Good! Now, if the judicial system can stand up (for once) to the probable avalanche of appeals once the finalverdict is handed down, maybe we can all get back to business as usual.

Companies like SCO have, unfortunately, lots of brethren in the greed category. Not that SCO is the first, or the worst, but this kind of thing has to stop somewhere. These idiots want the whole pie, it's that simple. And that's just plain wrong. There's enough pie out there for everyone. I guess after a certain point, the company grows so big that it gets into the habit of being richer and bigger every year and can't stop growing. The trouble with that is that the world of 2003 won't support the Unlimited Growth model of business. There are too many companies and a finite amount of customers. You can do so much business before you run out of things to sell and people to sell them to. I don't give two hoots about the financial 'geniuses' that claim otherwise. This is the real world and facts are facts.

By the way, Geniuses, given the state of the world economy at the moment, consider yourself lucky that your companies are still in business.

Tuesday, December 09, 2003


News: Microsoft to market SBC Yahoo to retailers  

News: Microsoft to market SBC Yahoo to retailers: "Microsoft to market SBC Yahoo to retailers

By Jim Hu
CNET News.com
December 9, 2003, 9:17 AM PT

Microsoft will market SBC Communications and Yahoo's co-branded broadband Internet service to its retail software customers, the companies said.
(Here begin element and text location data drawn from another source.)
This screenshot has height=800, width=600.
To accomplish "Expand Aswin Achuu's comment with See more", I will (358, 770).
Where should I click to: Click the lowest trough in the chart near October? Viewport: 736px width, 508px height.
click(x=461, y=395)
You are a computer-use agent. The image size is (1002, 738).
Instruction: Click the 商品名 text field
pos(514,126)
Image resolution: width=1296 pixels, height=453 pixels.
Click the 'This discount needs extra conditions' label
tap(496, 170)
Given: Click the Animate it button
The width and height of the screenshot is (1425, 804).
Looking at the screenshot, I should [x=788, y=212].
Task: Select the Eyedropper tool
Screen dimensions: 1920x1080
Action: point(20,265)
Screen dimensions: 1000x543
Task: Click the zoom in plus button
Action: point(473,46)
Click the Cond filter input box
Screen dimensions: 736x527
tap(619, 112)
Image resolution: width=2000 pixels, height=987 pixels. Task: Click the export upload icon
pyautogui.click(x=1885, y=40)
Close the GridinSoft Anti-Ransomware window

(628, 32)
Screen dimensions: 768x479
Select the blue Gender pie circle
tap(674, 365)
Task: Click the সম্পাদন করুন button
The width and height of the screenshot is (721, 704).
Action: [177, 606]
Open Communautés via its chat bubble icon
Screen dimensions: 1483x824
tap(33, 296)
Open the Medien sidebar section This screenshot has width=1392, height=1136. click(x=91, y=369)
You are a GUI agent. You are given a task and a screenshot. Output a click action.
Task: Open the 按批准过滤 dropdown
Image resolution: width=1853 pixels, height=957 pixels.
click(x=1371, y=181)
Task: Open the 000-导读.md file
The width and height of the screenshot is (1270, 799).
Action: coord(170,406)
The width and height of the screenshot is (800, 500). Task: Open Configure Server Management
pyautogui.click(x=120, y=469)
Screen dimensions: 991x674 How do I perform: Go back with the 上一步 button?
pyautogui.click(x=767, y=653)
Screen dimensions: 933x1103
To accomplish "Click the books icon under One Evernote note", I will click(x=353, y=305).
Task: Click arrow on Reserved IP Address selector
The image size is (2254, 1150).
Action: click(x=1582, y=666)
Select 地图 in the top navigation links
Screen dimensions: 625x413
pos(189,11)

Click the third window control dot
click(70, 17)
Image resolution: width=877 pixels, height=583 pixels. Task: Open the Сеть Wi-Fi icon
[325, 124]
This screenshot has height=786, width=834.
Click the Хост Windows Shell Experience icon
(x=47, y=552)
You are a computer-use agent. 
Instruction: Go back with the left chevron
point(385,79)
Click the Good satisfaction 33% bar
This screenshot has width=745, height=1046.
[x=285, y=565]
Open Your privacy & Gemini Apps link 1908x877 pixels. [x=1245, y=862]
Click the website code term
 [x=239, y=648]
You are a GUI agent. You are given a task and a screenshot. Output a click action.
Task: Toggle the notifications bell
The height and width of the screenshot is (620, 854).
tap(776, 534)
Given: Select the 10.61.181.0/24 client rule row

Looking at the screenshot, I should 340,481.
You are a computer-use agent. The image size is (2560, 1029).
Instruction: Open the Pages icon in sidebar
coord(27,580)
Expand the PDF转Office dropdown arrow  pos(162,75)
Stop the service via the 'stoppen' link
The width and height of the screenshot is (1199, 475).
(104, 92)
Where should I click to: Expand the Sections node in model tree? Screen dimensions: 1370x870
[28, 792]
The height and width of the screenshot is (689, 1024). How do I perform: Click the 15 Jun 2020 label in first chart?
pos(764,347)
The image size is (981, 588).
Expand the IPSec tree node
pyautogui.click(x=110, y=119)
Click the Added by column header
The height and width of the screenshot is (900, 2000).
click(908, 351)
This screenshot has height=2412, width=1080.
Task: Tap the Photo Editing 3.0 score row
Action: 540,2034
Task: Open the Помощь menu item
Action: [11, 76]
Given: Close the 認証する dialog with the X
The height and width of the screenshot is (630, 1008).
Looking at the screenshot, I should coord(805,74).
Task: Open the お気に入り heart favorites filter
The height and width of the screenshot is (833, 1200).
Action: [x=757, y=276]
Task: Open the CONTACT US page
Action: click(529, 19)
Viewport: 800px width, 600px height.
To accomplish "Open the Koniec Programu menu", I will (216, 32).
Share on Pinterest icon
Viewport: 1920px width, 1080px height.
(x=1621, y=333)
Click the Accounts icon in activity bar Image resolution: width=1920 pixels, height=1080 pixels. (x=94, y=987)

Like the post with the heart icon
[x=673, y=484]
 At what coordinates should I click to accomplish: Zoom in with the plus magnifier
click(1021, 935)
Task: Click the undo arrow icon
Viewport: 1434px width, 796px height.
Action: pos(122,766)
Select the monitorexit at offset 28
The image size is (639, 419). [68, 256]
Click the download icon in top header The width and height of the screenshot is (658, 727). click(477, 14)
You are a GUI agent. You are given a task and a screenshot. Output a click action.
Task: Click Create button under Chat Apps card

The deal will open a new marketing channel for SBC Yahoo's digital subscriber line (DSL) service. Microsoft will recommend a business version of SBC Yahoo DSL to retail clients who purchase its Business Solutions software. SBC Yahoo DSL's business edition costs the same as its $26.95-a-month consumer product but offers network management and online marketing tools. "

Outrageous! Know what this means? It means that Microsoft has tacitly given up on marketing MSN Broadband service! It's been a long time since I've seen Microsoft just give up on anything. The last debacle was WebTV. And Microsoft is doing their best to keep that alive for the few users who found it essential.

If you want an idea of the impact, imagine, oh, I don't know.. IBM dropping Lotus in favor of Microsoft Exchange or AOL asking Microsoft to set up the AOL portal site for them. Or, I suppose, Microsoft giving away free copies of MS Office 2003 :).

Java Goes to Wal-Mart  

Java Goes to Wal-Mart: "Java Goes to Wal-Mart
By Peter Galli
December 8, 2003

Sun is challenging Microsoft on a new front: the consumer market. Believing its Java Desktop System is 'a more effective home and retail solution,' the company is negotiating with major retailers Wal-Mart and Office Depot to include the desktop on consumer PCs and laptops.

About all one can say is "Wgo woulda thought?"...

Sun Microsystems Inc. is embarking on a strategy that challenges Microsoft Corp. on a brand-new front: the consumer market.
The Santa Clara, Calif., company is negotiating with major retailers Wal-Mart Stores Inc. and Office Depot Inc. to include Sun's Java Desktop System on planned offerings of low-priced consumer PCs and laptops."